January house price cuts lure buyers

More than a third of homes for sale across England are being marketed at reduced asking prices, offering scope for buyers wanting early-year savings before the market tightens.

An analysis from Benham and Reeves shows 37% of current listings have already been cut, creating a pool of potential January deals.

Yet the flow of fresh reductions is slowing, with only 0.8% of discounted properties added since 1 January, hinting that choice may shrink as momentum builds.

Researchers reviewed active listings nationwide to identify how many properties had been repriced and when those adjustments occurred.

Lower prices to find a buyer

Marc von Grundherr, a director of Benham and Reeves, said: “2025 was a steady but subdued year for the property market and, as a result, many sellers will have experienced little to no buyer interest, particularly across the more inflated regions of the South and London.

“So, it’s only natural that a sizeable proportion have resorted to reducing their asking price expectations in order to secure a sale and, as a result, there remains a strong opportunity for buyers to find a discounted property today.”

He added: “However, we’re already seeing early signs that the tide is beginning to turn.

“With Autumn Budget uncertainty now firmly behind us, both buyers and sellers have re-entered the market with renewed confidence and those vendors who have listed their home during the opening days of 2026 have been far less willing to budge on price.”

Vendors will negotiate

The firm’s data shows that 337,071 homes are available, with 125,216 now being offered below their original price.

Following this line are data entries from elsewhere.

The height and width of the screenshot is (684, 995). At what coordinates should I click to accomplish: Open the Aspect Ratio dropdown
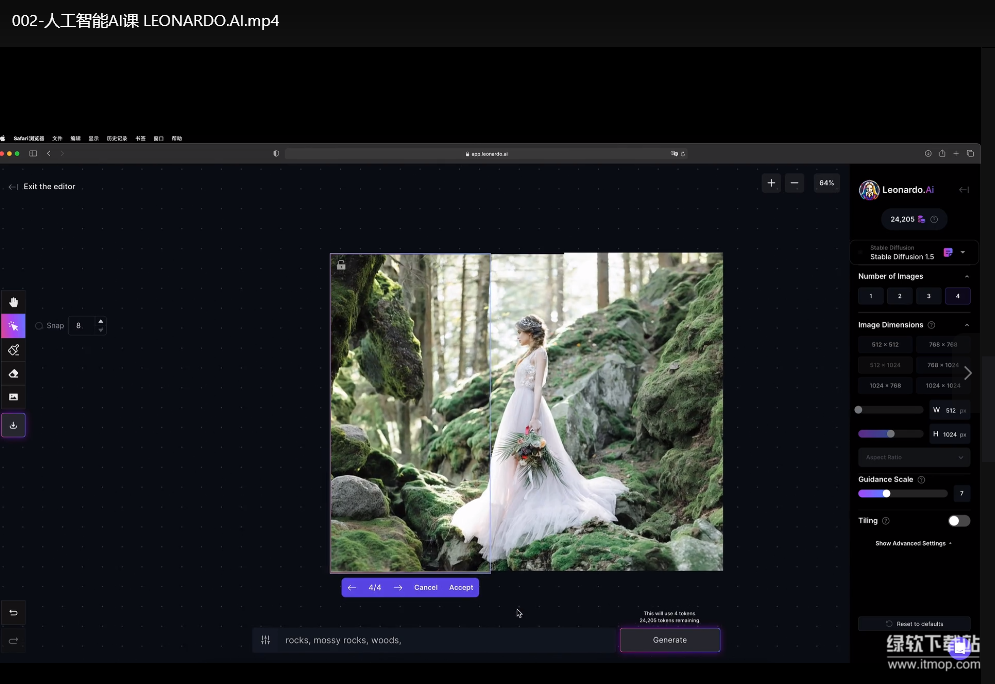[x=914, y=457]
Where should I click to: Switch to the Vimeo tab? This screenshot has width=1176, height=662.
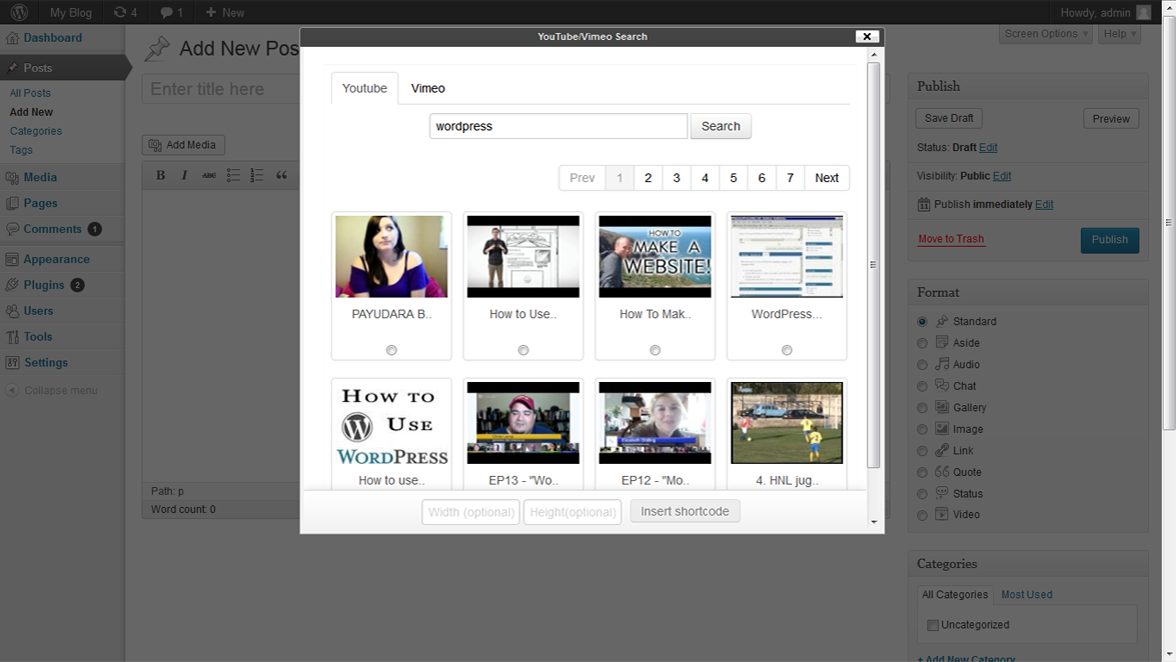(428, 88)
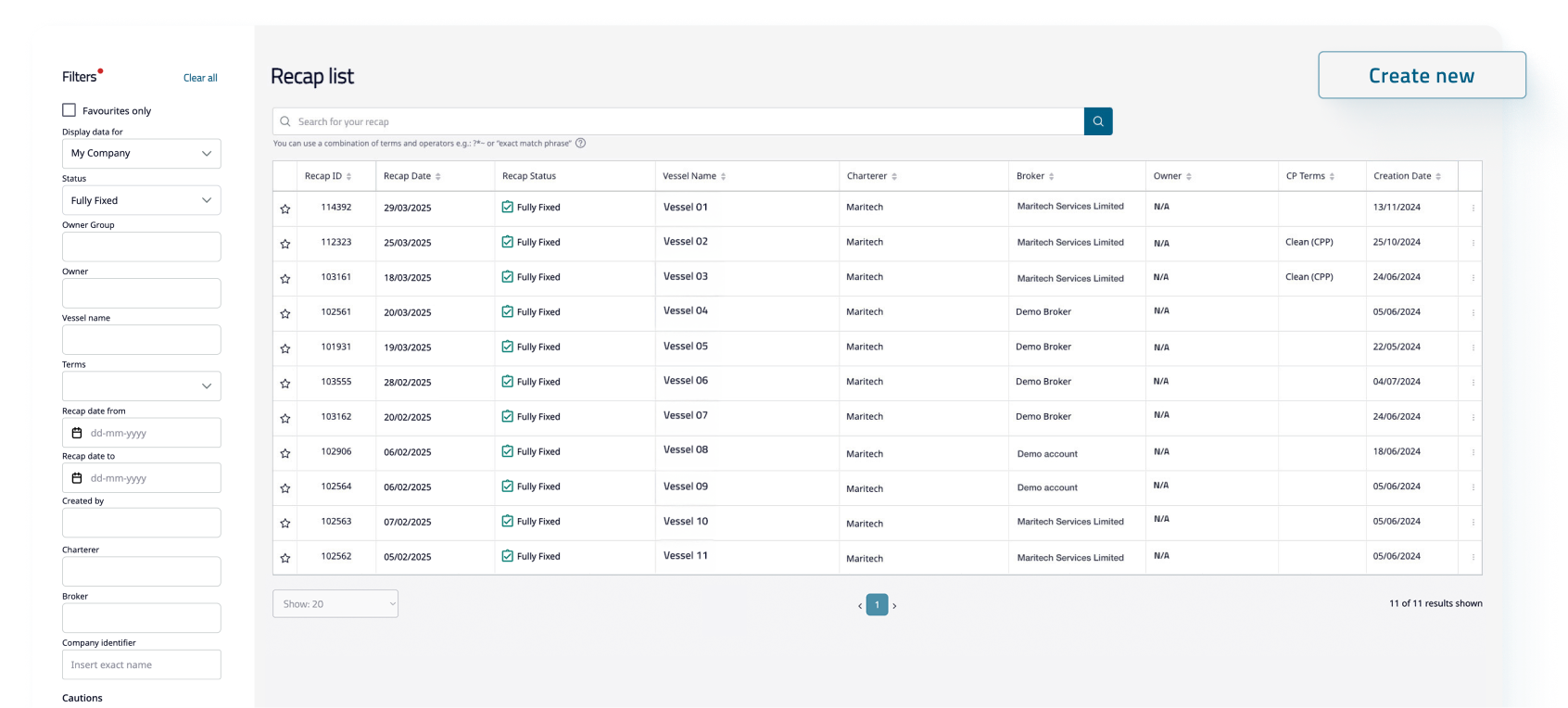This screenshot has width=1568, height=708.
Task: Click the Create new button
Action: 1421,76
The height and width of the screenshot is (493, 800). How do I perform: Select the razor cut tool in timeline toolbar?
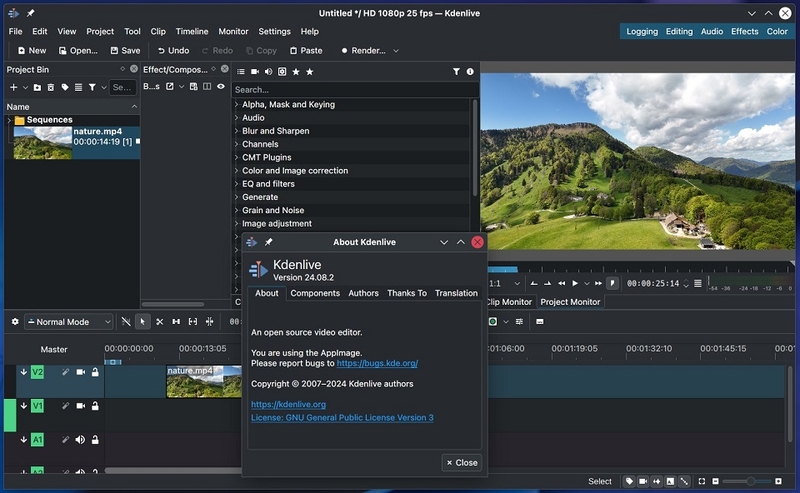pos(160,322)
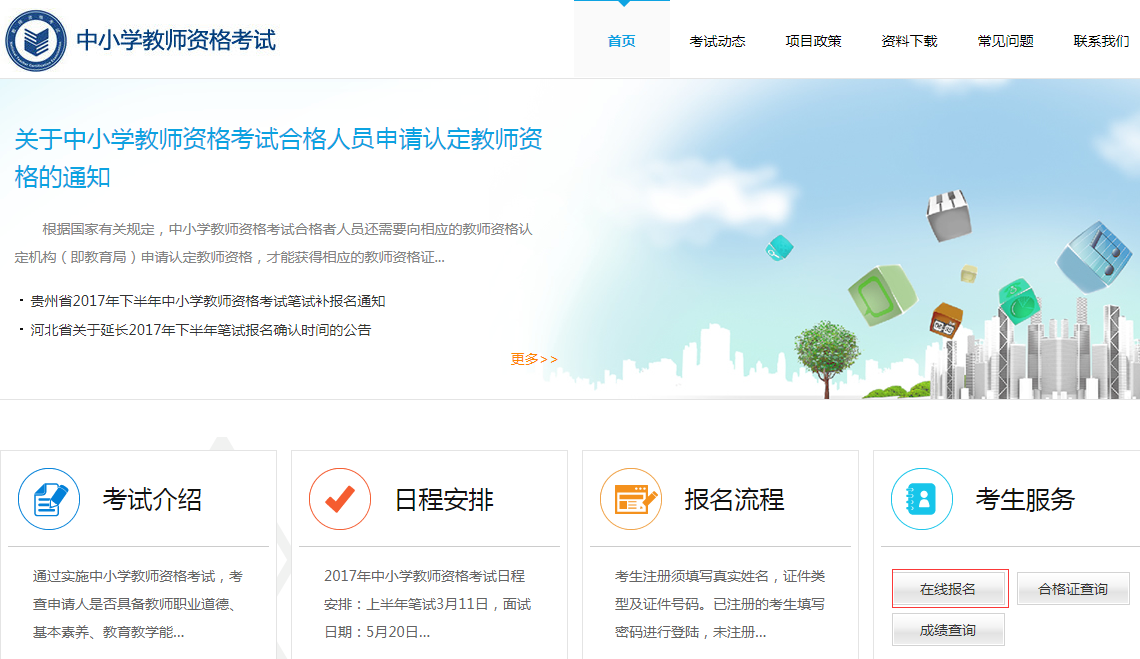Click the 日程安排 card heading

(x=444, y=499)
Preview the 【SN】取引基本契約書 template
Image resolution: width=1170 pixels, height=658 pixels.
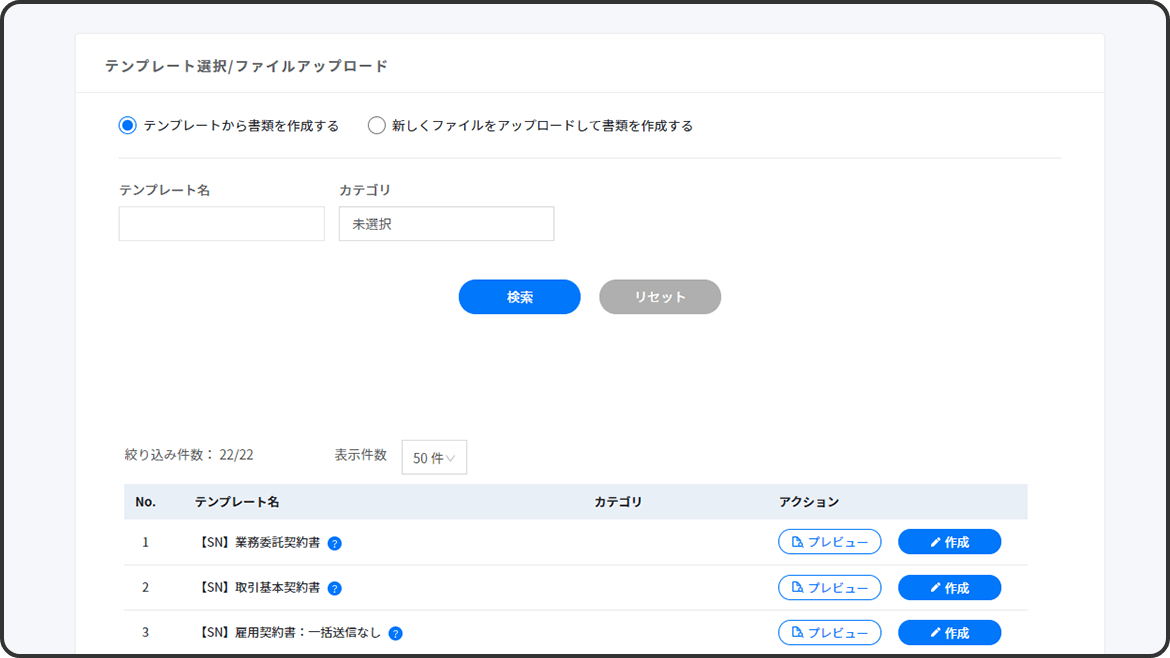(829, 588)
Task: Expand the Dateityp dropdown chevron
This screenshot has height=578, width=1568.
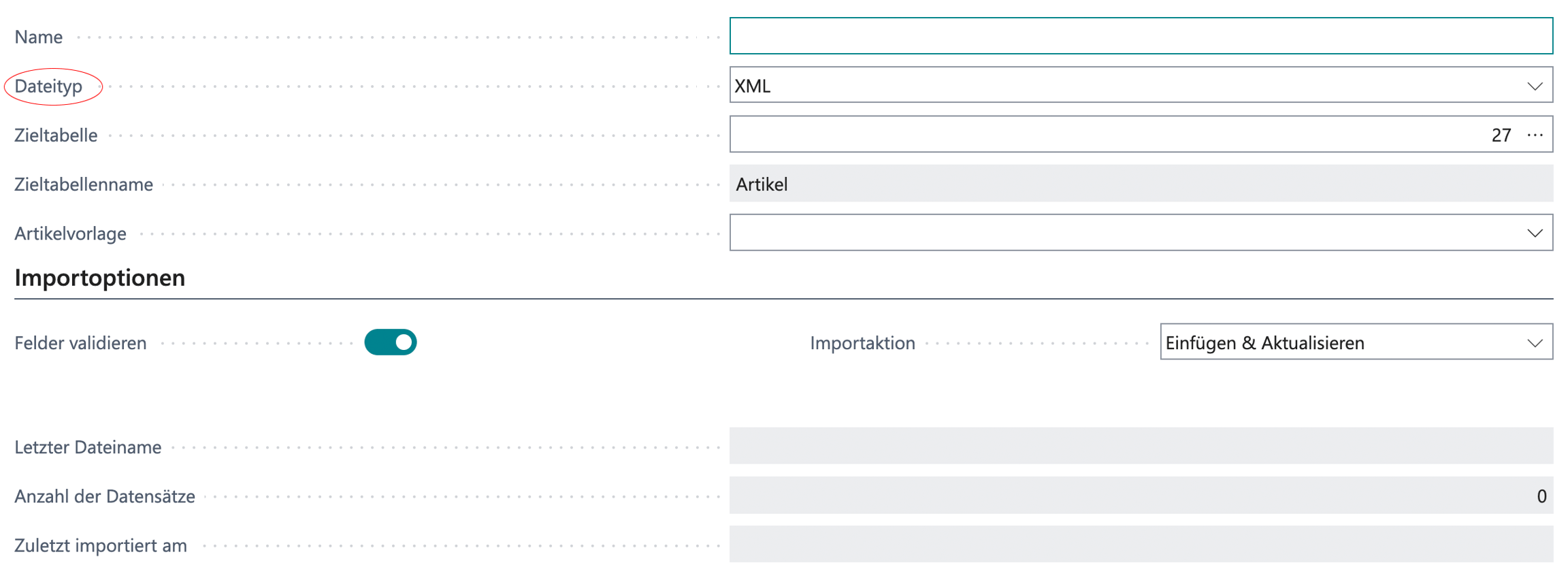Action: click(x=1535, y=86)
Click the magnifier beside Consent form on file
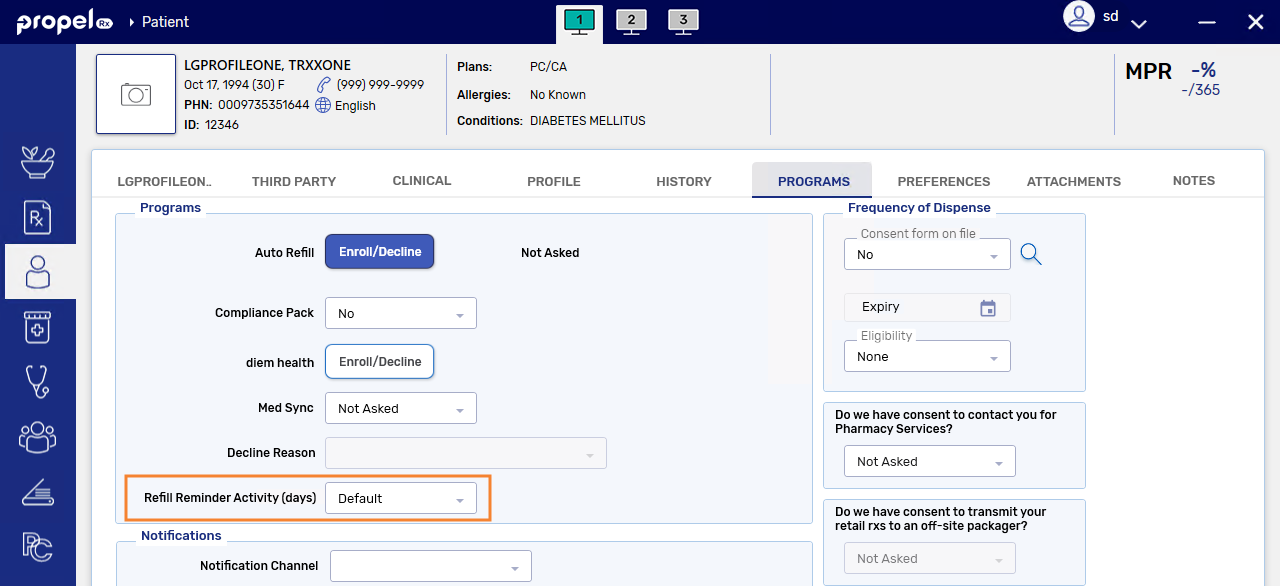 (x=1031, y=254)
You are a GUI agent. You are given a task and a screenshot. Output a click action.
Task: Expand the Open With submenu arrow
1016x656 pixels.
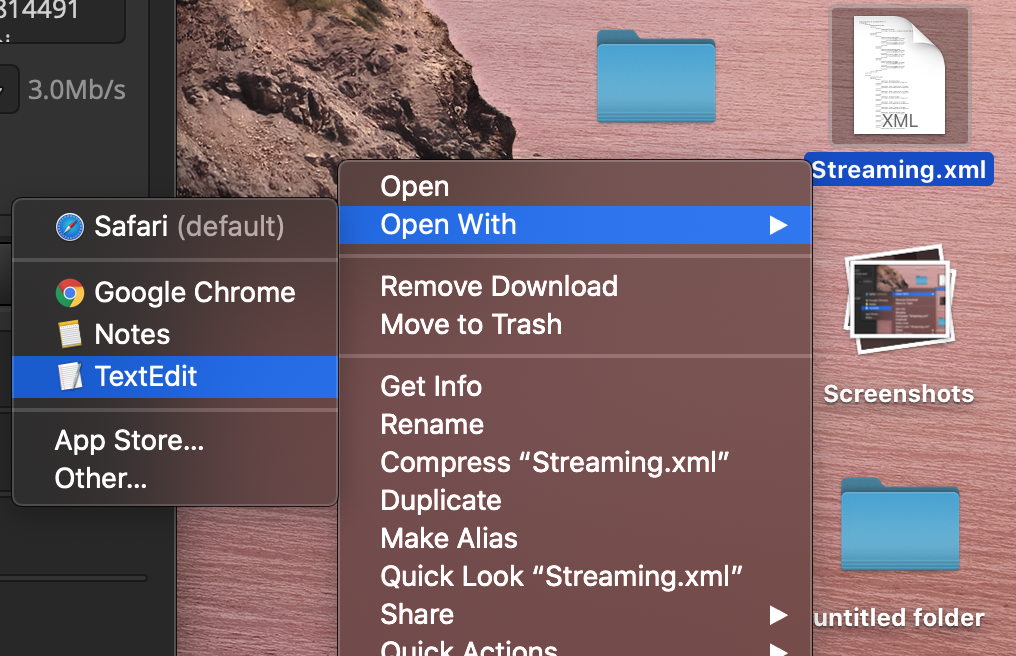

That leaves more than one in three properties with room for negotiation at the start of 2026.

The South East leads on repricing, where 39% of homes on agents’ books carry a reduction.

The South West follows at 38.9%, with the East of England close behind on 38.4% and London records 37.9%.

However, despite that range of choice, signs suggest the trend is already easing.

The firm says that just 1,003 of the reduced-price homes entered the market during the first seven days of the year.

That, it says, reflects greater reluctance among new vendors to soften their stance, even though later adjustments remain possible.